Neun Lieder - Kapitel 30

Kapitel 30

« Je peux le faire aussi ? » demanda Zinuo.

« Ça devrait aller. Je demanderai au jeune prince plus tard. Tu sors rarement depuis ton arrivée, n'est-ce pas ? »

Zinuo hocha la tête et dit : « Je suis sortie de temps en temps avec frère Song et frère Lin, ce qui est mieux qu'avec ma sœur. »

Je n'ai pu esquisser qu'un sourire ironique.

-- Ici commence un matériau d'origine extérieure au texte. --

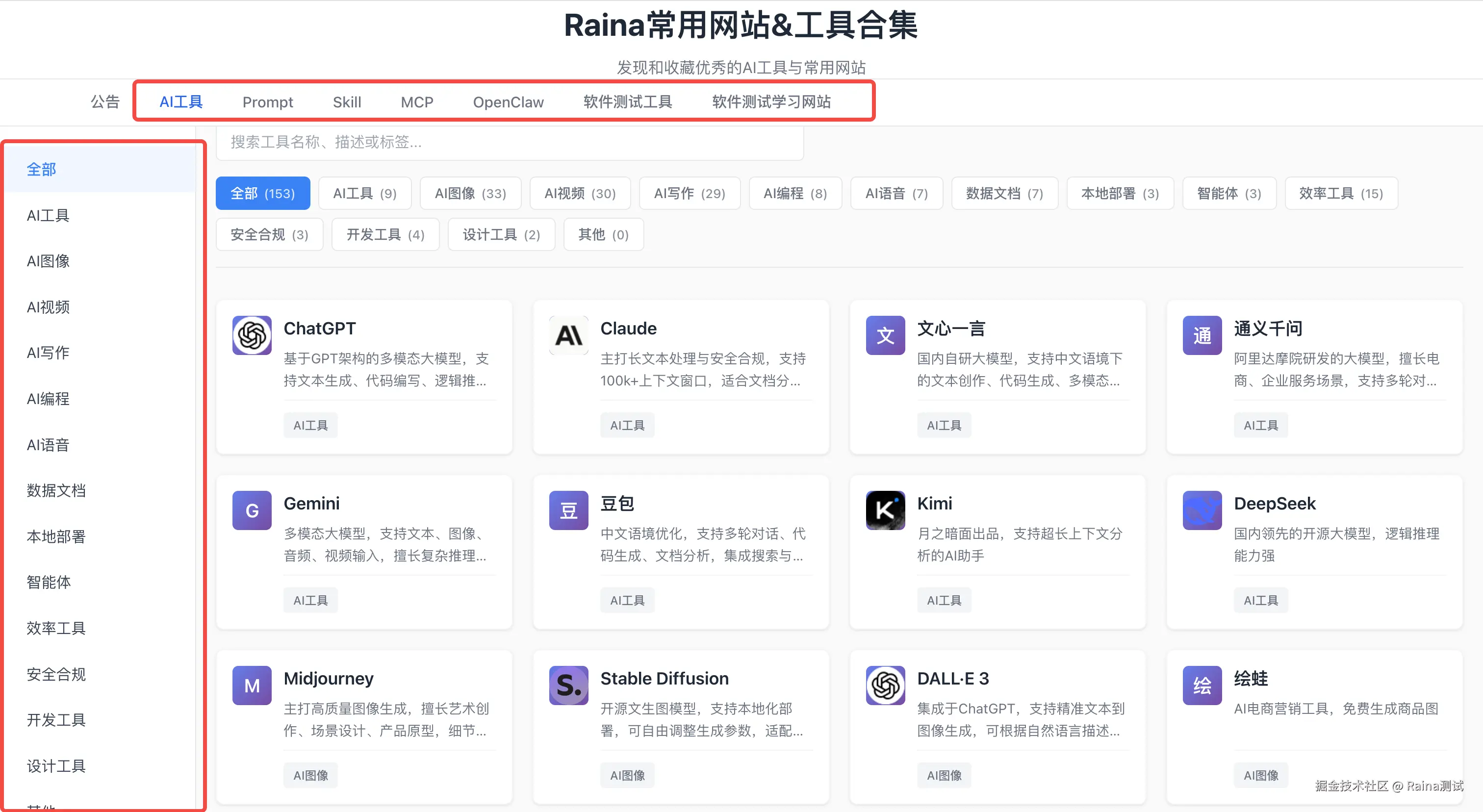The image size is (1483, 812).
Task: Filter by AI图像 (33) chip
Action: click(470, 193)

Dans le jardin, cinq érables épais et droits dominaient largement le mur de la cour. Leurs feuilles, d'un rouge flamboyant à la fin de l'automne, éblouissaient légèrement mes yeux sous le soleil. Je pris la main de Zinuo, sautai sur l'un des arbres et trouvai une place confortable pour m'asseoir. Au fil des ans, mon seul talent résidait dans les arts martiaux agiles

; je n'avais aucune autre aptitude. Si je ne pouvais vaincre un adversaire, je n'avais d'autre choix que de courir plus vite que lui.

« Cet endroit est vraiment magnifique. » Je me suis appuyée contre le tronc de l'arbre et j'ai pris une grande inspiration. « Comment se fait-il que je ne l'aie jamais remarqué avant ? »

« Plus une chose est proche de vous, plus il est facile de l'oublier », a déclaré Zi Nuo d'un ton significatif.

« Allez, arrête de me regarder comme un philosophe. » J’ai tapoté l’épaule de Nuo.

Zi Nuo n'a que douze ans, alors pourquoi n'en a-t-il jamais l'air ? Yun Ruo est tellement plus jeune.

Est-ce une série d'événements survenus durant son enfance qui a rendu Zinuo si précoce

? Je ne veux pas qu'il endure autant à un si jeune âge. Sa précocité m'apaise, mais elle me serre aussi le cœur.

Ne vous appuyez pas contre la rambarde ouest pour profiter pleinement de la clarté de l'automne. Chapitre 023

Nombre de mots du chapitre

: 3822

Date de mise à jour

: 27/07/09 à 10h58

Les enfants qui s'entraînaient aux arts martiaux entrèrent peu à peu dans le réfectoire. Ils nous jetèrent, à Song Zhixuan et moi, des regards curieux. Au bout d'un moment, deux garçons apportèrent leur repas et s'assirent en face de nous.

«

Tu viens d’arriver aujourd’hui

? Je suis arrivé il y a cinq jours, je m’appelle Lin Zhao

», dit le garçon du même nom en désignant le garçon assis à côté de lui.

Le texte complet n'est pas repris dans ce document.